HELP FOR DAY LABORERS IN INDIA
They work without contracts. No labor laws protect them. They iron clothes, lay bricks, drive taxis, sell metal scraps or vegetables, sweep streets, work in the fields, and take odd jobs.
This Hindu woman goes door-to-door each day seeking work as a domestic helper to feed her five children (all under the age of 15.)
"They are day laborers—women and men, husbands and widows, who depend on daily wages to feed their children that night. Day laborers take jobs as they find them, relentlessly pursuing employment to provide for their families." reports Hope International. According to the BBC News: “most do not have access to pensions, sick leave, paid leave or any kind of insurance. Many do not have bank accounts, relying on cash to meet their daily needs.”
The Covid 19 pandemic has shown a spotlight on the vulnerability of the millions of people in India depending on day laborer jobs to support their families. For many of them, the threat of starvation is a greater risk than the virus. Kerusomen Gospel Ministries, through its local churches in India, is delivering food to these vulnerable people since the lockdown began in March. Here are just a few of their stories...
In India, at least 70% of the labor force is employed in informal sector jobs, without a government safety net or savings.
A woman whose profession is ironing clothes was left alone and without provision until KGM food relief arrived with supplies.

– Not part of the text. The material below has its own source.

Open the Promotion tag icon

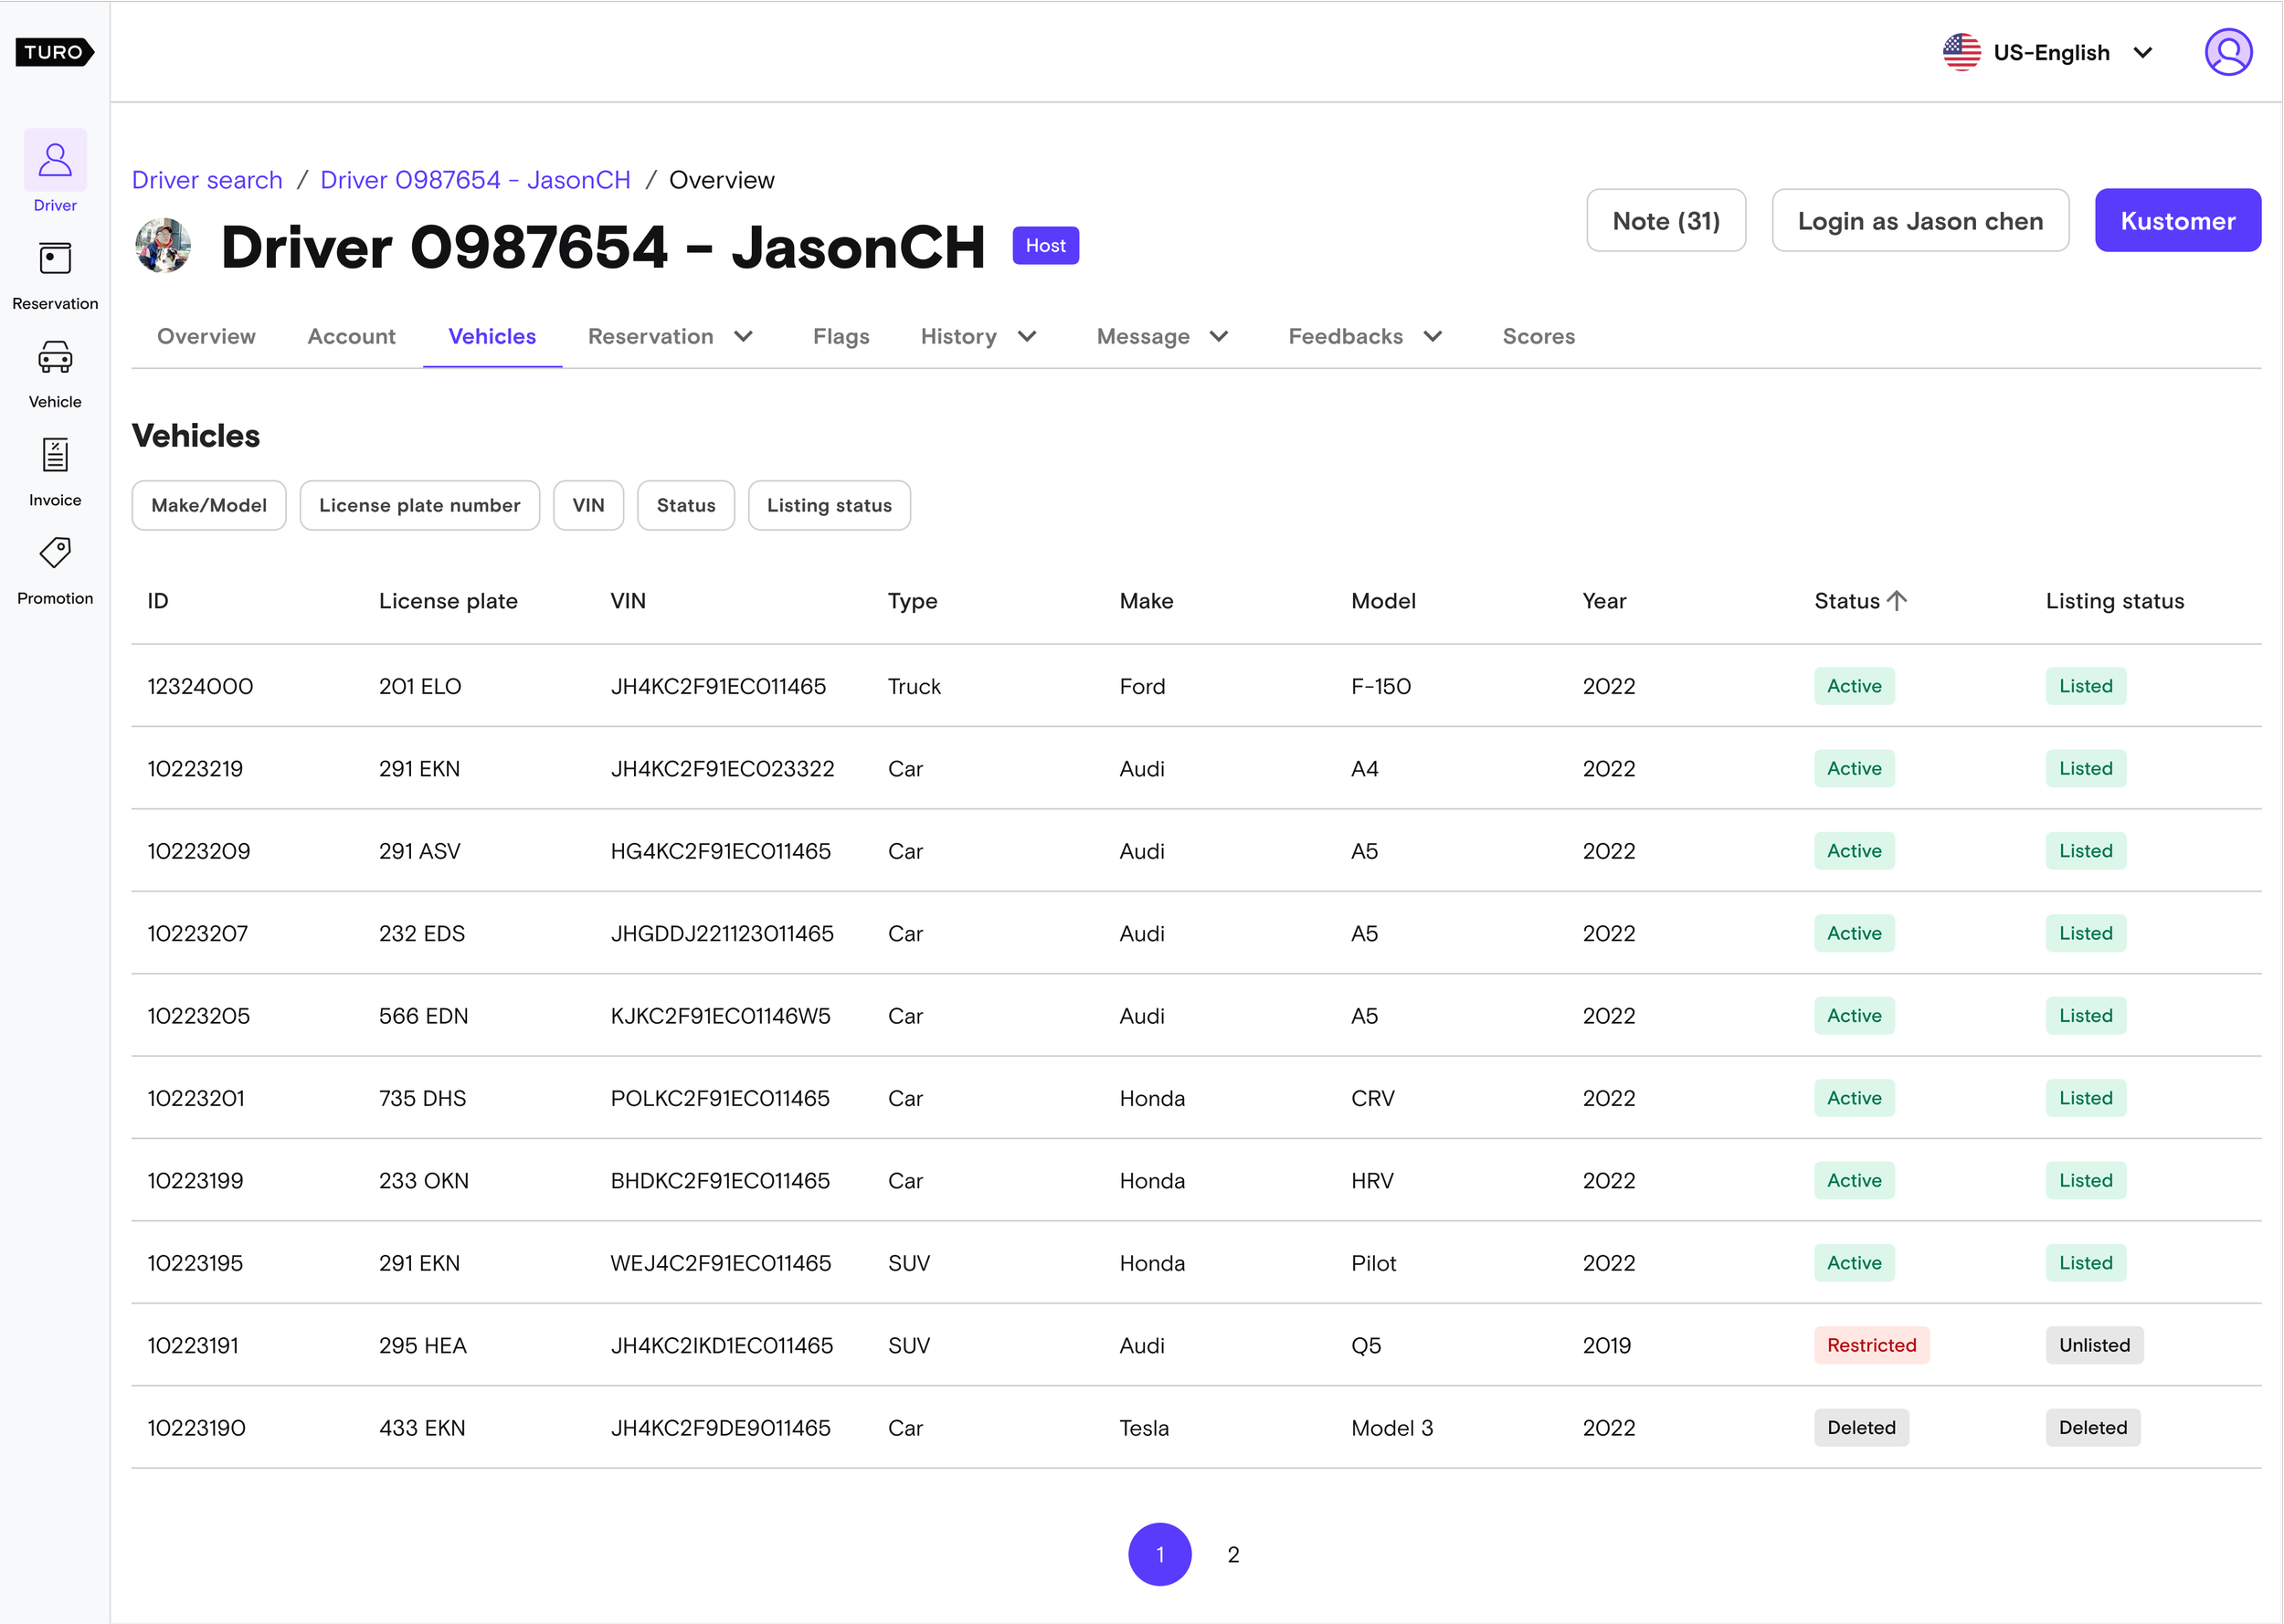55,553
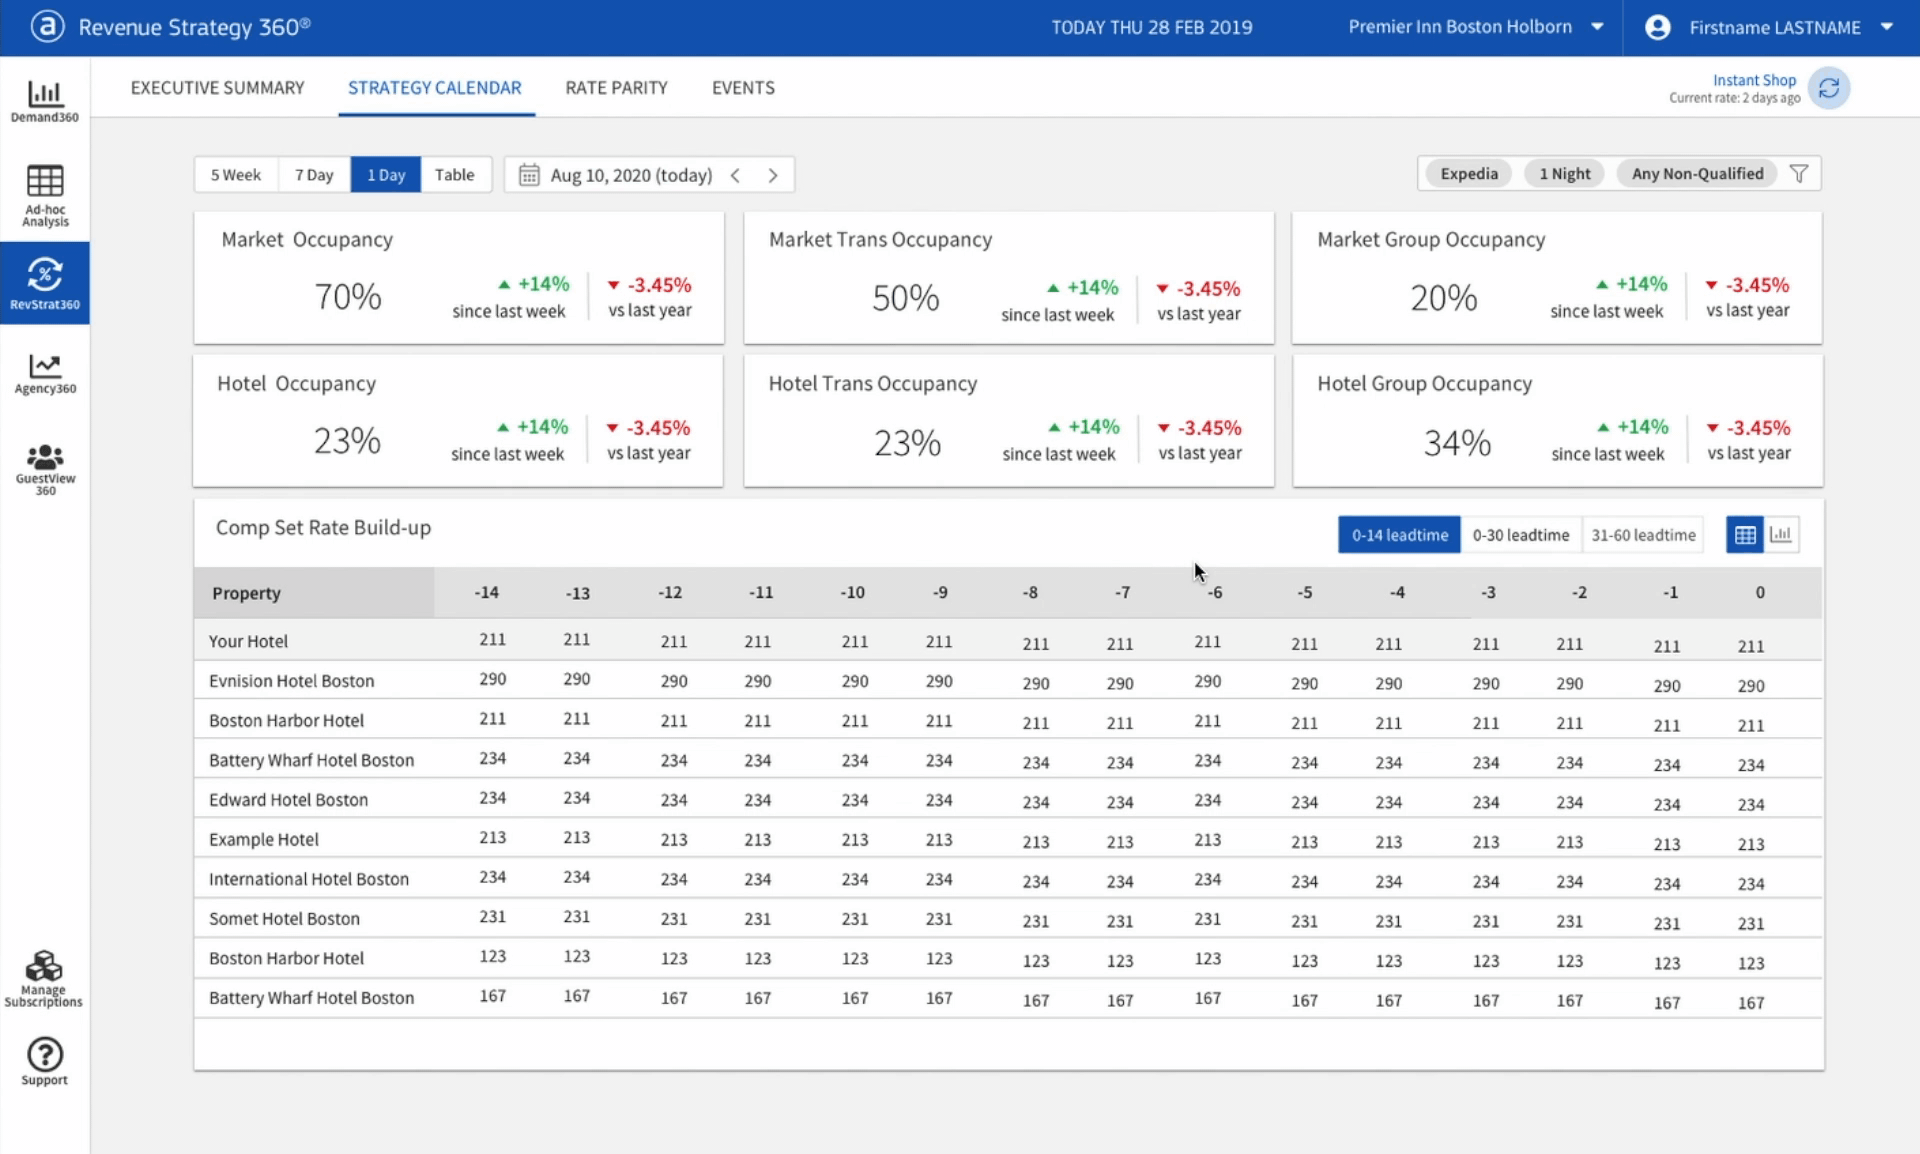The height and width of the screenshot is (1154, 1920).
Task: Select the Agency360 sidebar icon
Action: pos(45,366)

The business she depended on to buy her daily food was prohibited under the sudden lockdown orders. Her son and daughter-in-law refused to help her.
Five families work construction jobs.
Pastor Saha reports: "These brick workers don't have the local vote so they were not entitled to get help from the government crisis supplies."
Outcasts like this woman
with leprosy and other outcasts like Maya, the widow pictured below are the most vulnerable.
Maya earns just enough
to eat each day (about $2) by collecting and selling scrap metal from the streets each day. Without warning, the lockdown reduced her daily income to $0. She has no savings to fall back on. She lives in a slum area with her two children.